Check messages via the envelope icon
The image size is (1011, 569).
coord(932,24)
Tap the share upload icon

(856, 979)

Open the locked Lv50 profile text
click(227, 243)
*****
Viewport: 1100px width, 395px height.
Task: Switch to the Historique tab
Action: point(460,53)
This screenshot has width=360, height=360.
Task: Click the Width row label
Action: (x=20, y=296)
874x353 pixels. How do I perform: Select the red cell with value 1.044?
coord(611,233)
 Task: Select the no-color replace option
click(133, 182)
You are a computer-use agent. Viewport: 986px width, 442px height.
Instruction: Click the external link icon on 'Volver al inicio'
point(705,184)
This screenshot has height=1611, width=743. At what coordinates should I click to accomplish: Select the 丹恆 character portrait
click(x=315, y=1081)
*****
> AIM OF THE TASK
For this exercise, output exactly the lines above from the line with "874x353 pixels. How" to the line with "You are a computer-use", counting both, and leave out the rest.

> WRITTEN ANSWER
874x353 pixels. How do I perform: Select the red cell with value 1.044?
coord(611,233)
 Task: Select the no-color replace option
click(133, 182)
You are a computer-use agent. Viewport: 986px width, 442px height.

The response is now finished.